# Set of tasks
a: Answer each question using the text below on applying for admission.
(i) When are applications for entry into a research degree accepted?
(ii) What does Research Supervisor Connect let you match your research interest to?
(iii) What should you check first if you have not received the confirmation email?
b: Summarize the text below on applying for admission in two sentences.
c: Write out the part of the text below on applying for admission from "Applying for entry" up to and including "progress your application.".

# Reading passage
━━━

Applying for admission
Applications for entry into a research degree will be accepted all year round.
Applying for entry is a process that requires some time and preparation.
You need to take these steps to apply:
1. Check that you are academically qualified (see Admission requirements above)
2. Use our Research Supervisor Connect tool to identify research opportunities and potential supervisor(s)
3. Secure a supervisor
4. Prepare a research proposal
5. Submit your application online.
Research Supervisor Connect
Research Supervisor Connect is an online tool that enables you to match your research interest to available PhD and Masters research opportunities and supervisors at the University of Sydney.
Securing a supervisor
Contact the potential supervisor(s) you have identified using RSC to discuss your research interest. Once you have secured a supervisor for your proposed research, you are ready to progress your application.
Prepare a research proposal
The Writing a Thesis Proposal. guidelines are a good starting point for preparing to write your research proposal.
Submit your application
Once you have secured a supervisor and prepared your research proposal, you’re ready to submit your application. All applications for higher degrees by research should be lodged online. You need to:
• Click on the PhD by subject area above
• Select the degree you wish to apply for
• Then click on the apply button on the right hand panel to begin your application. Applications are accepted all year round.
Tracking your application
After submitting your application, you should receive a confirmation email along with your personal application number. (If you haven't received this, you should first check your email junk folder.)
Once you have your personal application ID number and your password, you can access and track your application online.
If you are a domestic student and have any queries about the application process, please call (02) 8627 8666 (9am-5pm AEST) or email email@example.com.

━━━

# Given records
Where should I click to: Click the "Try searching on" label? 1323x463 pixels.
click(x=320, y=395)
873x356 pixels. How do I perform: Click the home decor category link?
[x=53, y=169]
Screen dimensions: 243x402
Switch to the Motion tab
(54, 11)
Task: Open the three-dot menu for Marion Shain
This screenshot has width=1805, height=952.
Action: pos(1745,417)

━━━

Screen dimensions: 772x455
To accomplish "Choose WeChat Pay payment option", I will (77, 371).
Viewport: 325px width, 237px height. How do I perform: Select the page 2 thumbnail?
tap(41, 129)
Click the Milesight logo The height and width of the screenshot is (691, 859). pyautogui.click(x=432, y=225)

━━━

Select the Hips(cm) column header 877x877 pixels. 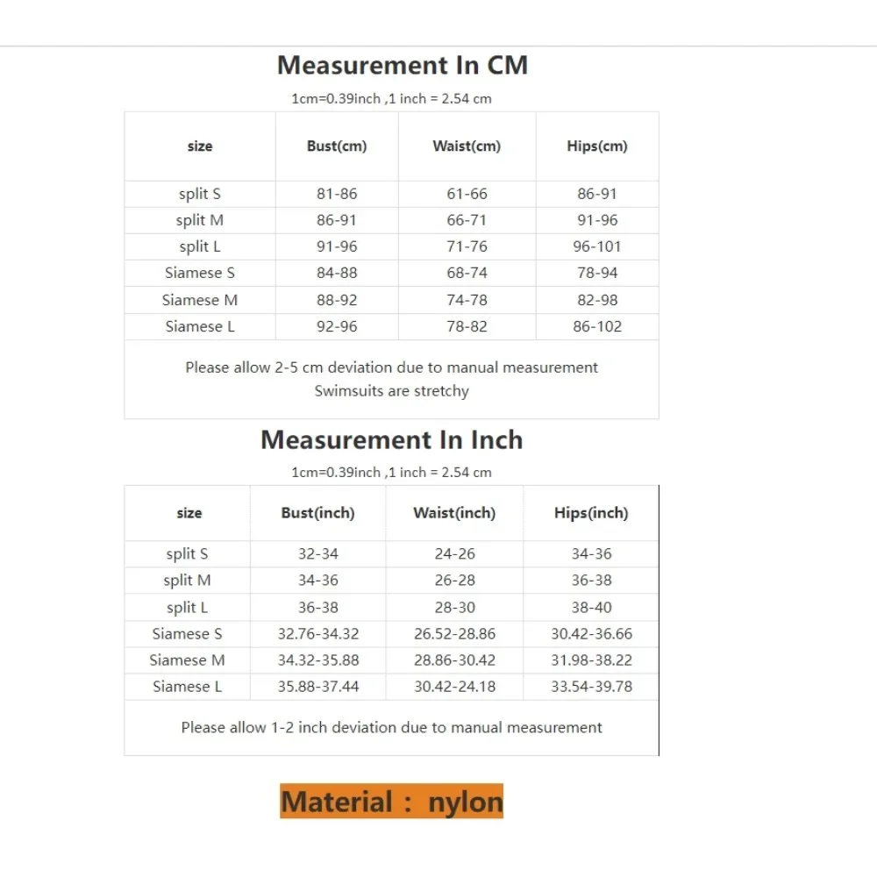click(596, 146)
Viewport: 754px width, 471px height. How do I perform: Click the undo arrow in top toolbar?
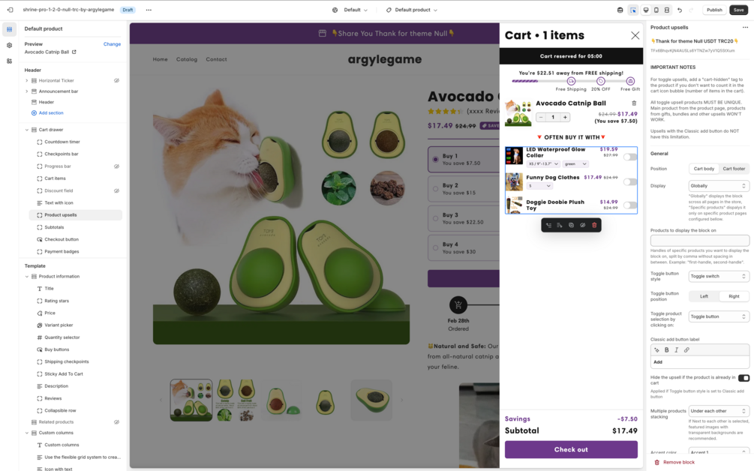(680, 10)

━━━

# Per-task outputs
a:
(i) All year round.
(ii) Available PhD and Masters research opportunities and supervisors at the University of Sydney.
(iii) Your email junk folder.

b: Applications for a research degree are accepted all year round and involve checking academic qualifications, using Research Supervisor Connect to find research opportunities and potential supervisors, securing a supervisor, preparing a research proposal, and submitting the application online. After submitting, applicants should receive a confirmation email with a personal application number, and with that ID and their password they can track the application online.

c:
Applying for entry is a process that requires some time and preparation.
You need to take these steps to apply:
1. Check that you are academically qualified (see Admission requirements above)
2. Use our Research Supervisor Connect tool to identify research opportunities and potential supervisor(s)
3. Secure a supervisor
4. Prepare a research proposal
5. Submit your application online.
Research Supervisor Connect
Research Supervisor Connect is an online tool that enables you to match your research interest to available PhD and Masters research opportunities and supervisors at the University of Sydney.
Securing a supervisor
Contact the potential supervisor(s) you have identified using RSC to discuss your research interest. Once you have secured a supervisor for your proposed research, you are ready to progress your application.